First ing Kiss

Hypocrite

Bae Joohyun

In the midst of cold weather which is one of the hideous times in all years, rather than going out to a freaking party which is right across my house, I would rather stay in my bed. Wrapping myself perfectly with my yellow chickens blanket and hugging my pillow like a little kid hugging their precious teddy bear. 

I never like the cold weather ever since I always caught flu during my childhood. Making me aren't allowed to go outside and play with random kids on the thick white snow. Ckck...Like I can actually make friends with random people. 

During these boring times of the years, mostly I spend my times indie my bedroom, hiding under my blanket to warm myself.

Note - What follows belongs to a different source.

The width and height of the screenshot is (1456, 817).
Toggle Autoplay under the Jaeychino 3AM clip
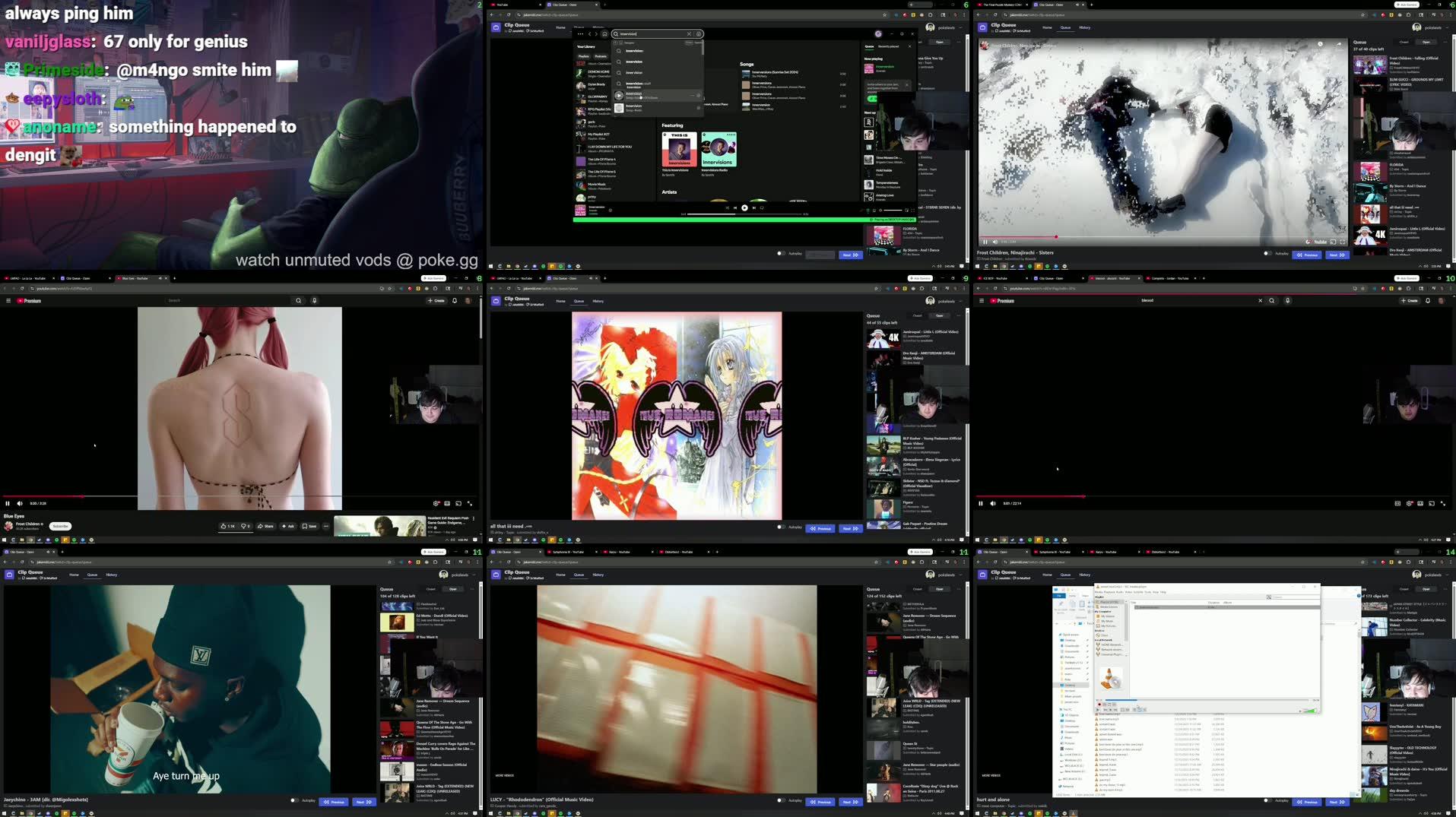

Never step out from my room unless I'm hungry and when I thought my step sister is being so noisy with her friends. 

I choose to play with my console games rather than going outside with people around my ages. Well like I really have one. Oh! I do. But well, she's in the other side of the world. Going on a vacation with her family. 

Other than that is nothing. Nothing special and never hope to have one, really. Because even a beautiful wealthy family have their worst time in the years. So why bother to hope something special when money can't even give you the proper happiness?

Alright. Maybe you're confuse of who I am. Barging in and talking like I know everything about what you all called 'life'. Well maybe I do, maybe I don't. 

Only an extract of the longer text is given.